There aren’t many people at Panera at 6:15 am, and the choices for hot egg souffles are outstanding. I am back to dissertation research this morning, locating and reviewing sources for my literature review. Here are a few web-based tools and digital technologies I’m using and learned about today.
EndNote Software is the client-side bibliographic management software program I used to write several of my latter research papers for my doctoral classes, and is THE best digital friend I’ve found yet for making the research process easier. It keeps a database of all bibliographic references and integrates directly with MS Word to create properly formatted citations. I wish I had been able to take an entire course on the use of EndNote. I am probably using 0.05% of the capability of the program currently, but I am confident it is an excellent program to “invest in” (time and effort wise) and utilize for my dissertation. I am still using version 9 for Mac OS X, I probably should upgrade to the latest version, but the one I have is working fine now. (I haven’t upgraded to Panther yet, but plan to soon.)
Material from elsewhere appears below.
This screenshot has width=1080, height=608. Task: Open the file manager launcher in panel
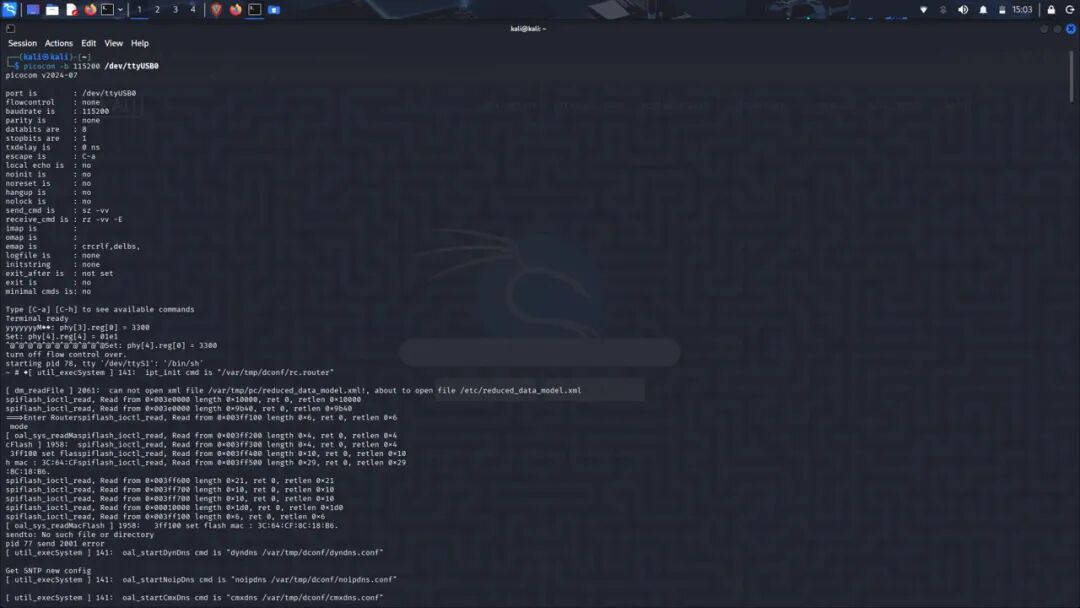click(52, 10)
I learned about some cool features of Google Scholar this morning that I’m using to facilitate my research. I made two changes in Google Scholar’s preferences, so it would provide a direct link to import research references into EndNote, and also permit direct linking to full-text versions of articles on my university library’s network:
Both of these preference changes are quite handy.
I’m using the Firefox browser for research because it has better Java support for some advanced webpage functionalities. I had to define the EndNote application as the program which should handle EndNote citation files, so it would open the program each time:
I have had to re-locate my EndNote library each time I’ve added an entry, however, so I’m thinking I should point FireFox directly to my EndNote library file rather than the application itself to avoid this.
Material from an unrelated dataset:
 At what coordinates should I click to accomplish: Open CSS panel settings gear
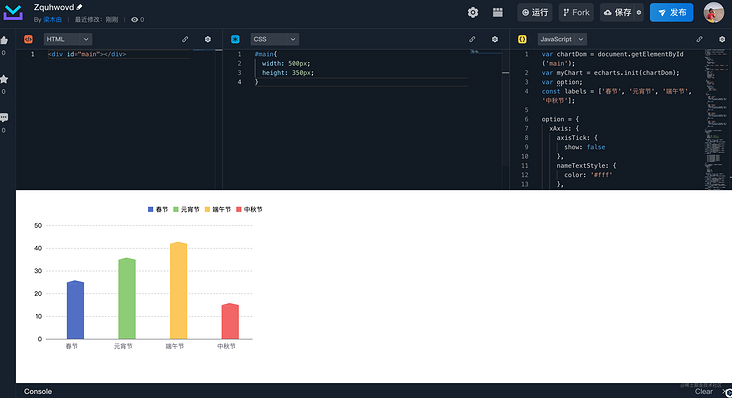point(495,39)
This Google Scholar – EndNote functionality worked GREAT in most cases, but sometimes EndNote prompted me to select a “filter:”
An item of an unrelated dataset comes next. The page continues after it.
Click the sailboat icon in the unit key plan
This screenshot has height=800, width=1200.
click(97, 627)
I’m not sure if that is because it needed more information from an online library with database hooks for EndNote to complete the reference, or what… In the cases where I was presented with this dialog, I couldn’t find a “filter” that worked and had to manually add EndNote entries. A small hassle, but certainly not as bad as having to manually enter all these citations.
I discovered a couple other things not directly related to EndNote but helpful for research this morning as well. ERIC (Education Resources Information Center) permits you to register for a free account and save references you find there in 10 different folders which you can customize:
It looks like I may still have to search in microfiche for some of the articles I’m wanting to read and use. Yikes. I was hoping I might be able to avoid that. The ERIC MicroFische Digitization Project is moving forward but is FAR from complete, apparently.
When looking for options for annotating electronic documents, I discovered the free Scrapbook extension for Firefox. It saves info on captured webpages to your local hard drive, and looks similar to Zotero. I also stumbled across Jump Knowledge and it’s free webpage annotation service, thanks to this post from LifeHacker. It looks useful but more for blogging, rather than dissertation research.
If you know of other helpful research tools (software or web-based) that you’ve actually used and think are great, I’d love to hear about them.